--- Information shown ---
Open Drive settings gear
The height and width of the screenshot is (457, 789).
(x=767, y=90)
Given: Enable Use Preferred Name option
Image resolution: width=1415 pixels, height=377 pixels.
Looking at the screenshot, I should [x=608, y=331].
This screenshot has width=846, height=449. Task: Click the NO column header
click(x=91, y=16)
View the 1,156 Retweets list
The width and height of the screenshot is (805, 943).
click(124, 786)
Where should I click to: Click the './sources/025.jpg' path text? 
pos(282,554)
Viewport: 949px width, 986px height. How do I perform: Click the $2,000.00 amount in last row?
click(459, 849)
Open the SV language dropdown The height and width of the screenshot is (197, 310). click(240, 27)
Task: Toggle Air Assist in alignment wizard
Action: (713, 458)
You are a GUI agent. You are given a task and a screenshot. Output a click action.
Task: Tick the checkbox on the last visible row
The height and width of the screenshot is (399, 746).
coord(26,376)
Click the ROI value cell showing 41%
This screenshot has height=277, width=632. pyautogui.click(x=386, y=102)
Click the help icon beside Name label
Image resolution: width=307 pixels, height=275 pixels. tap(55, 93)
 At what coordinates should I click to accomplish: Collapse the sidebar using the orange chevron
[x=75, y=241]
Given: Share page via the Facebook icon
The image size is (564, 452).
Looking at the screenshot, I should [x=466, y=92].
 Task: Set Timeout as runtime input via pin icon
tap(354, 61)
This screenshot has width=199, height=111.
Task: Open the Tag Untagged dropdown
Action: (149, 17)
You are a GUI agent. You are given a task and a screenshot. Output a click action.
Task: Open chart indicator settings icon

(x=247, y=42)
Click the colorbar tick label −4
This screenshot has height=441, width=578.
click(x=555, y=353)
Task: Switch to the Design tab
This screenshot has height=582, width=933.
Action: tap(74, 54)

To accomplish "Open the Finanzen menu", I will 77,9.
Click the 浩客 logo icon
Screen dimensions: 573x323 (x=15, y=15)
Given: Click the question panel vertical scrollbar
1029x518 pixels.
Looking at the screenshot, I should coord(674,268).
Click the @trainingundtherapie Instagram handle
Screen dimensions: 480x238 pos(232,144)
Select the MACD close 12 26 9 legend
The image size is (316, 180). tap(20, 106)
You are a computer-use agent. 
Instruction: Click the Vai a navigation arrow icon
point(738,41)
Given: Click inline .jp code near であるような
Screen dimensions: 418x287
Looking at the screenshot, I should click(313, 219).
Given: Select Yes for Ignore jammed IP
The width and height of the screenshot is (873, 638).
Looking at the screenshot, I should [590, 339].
---
### [Task directions]
Output each entry exactly as written, leaving none out.

### [Written response]
Open Drive settings gear
The height and width of the screenshot is (457, 789).
(x=767, y=90)
Given: Enable Use Preferred Name option
Image resolution: width=1415 pixels, height=377 pixels.
Looking at the screenshot, I should [x=608, y=331].
This screenshot has width=846, height=449. Task: Click the NO column header
click(x=91, y=16)
View the 1,156 Retweets list
The width and height of the screenshot is (805, 943).
click(124, 786)
Where should I click to: Click the './sources/025.jpg' path text? 
pos(282,554)
Viewport: 949px width, 986px height. How do I perform: Click the $2,000.00 amount in last row?
click(459, 849)
Open the SV language dropdown The height and width of the screenshot is (197, 310). click(240, 27)
Task: Toggle Air Assist in alignment wizard
Action: (713, 458)
You are a GUI agent. You are given a task and a screenshot. Output a click action.
Task: Tick the checkbox on the last visible row
The height and width of the screenshot is (399, 746).
coord(26,376)
Click the ROI value cell showing 41%
This screenshot has height=277, width=632. pyautogui.click(x=386, y=102)
Click the help icon beside Name label
Image resolution: width=307 pixels, height=275 pixels. tap(55, 93)
 At what coordinates should I click to accomplish: Collapse the sidebar using the orange chevron
[x=75, y=241]
Given: Share page via the Facebook icon
The image size is (564, 452).
Looking at the screenshot, I should [x=466, y=92].
 Task: Set Timeout as runtime input via pin icon
tap(354, 61)
This screenshot has width=199, height=111.
Task: Open the Tag Untagged dropdown
Action: (149, 17)
You are a GUI agent. You are given a task and a screenshot. Output a click action.
Task: Open chart indicator settings icon

(x=247, y=42)
Click the colorbar tick label −4
This screenshot has height=441, width=578.
click(x=555, y=353)
Task: Switch to the Design tab
This screenshot has height=582, width=933.
Action: tap(74, 54)

To accomplish "Open the Finanzen menu", I will 77,9.
Click the 浩客 logo icon
Screen dimensions: 573x323 (x=15, y=15)
Given: Click the question panel vertical scrollbar
1029x518 pixels.
Looking at the screenshot, I should coord(674,268).
Click the @trainingundtherapie Instagram handle
Screen dimensions: 480x238 pos(232,144)
Select the MACD close 12 26 9 legend
The image size is (316, 180). tap(20, 106)
You are a computer-use agent. 
Instruction: Click the Vai a navigation arrow icon
point(738,41)
Given: Click inline .jp code near であるような
Screen dimensions: 418x287
Looking at the screenshot, I should click(313, 219).
Given: Select Yes for Ignore jammed IP
The width and height of the screenshot is (873, 638).
Looking at the screenshot, I should [590, 339].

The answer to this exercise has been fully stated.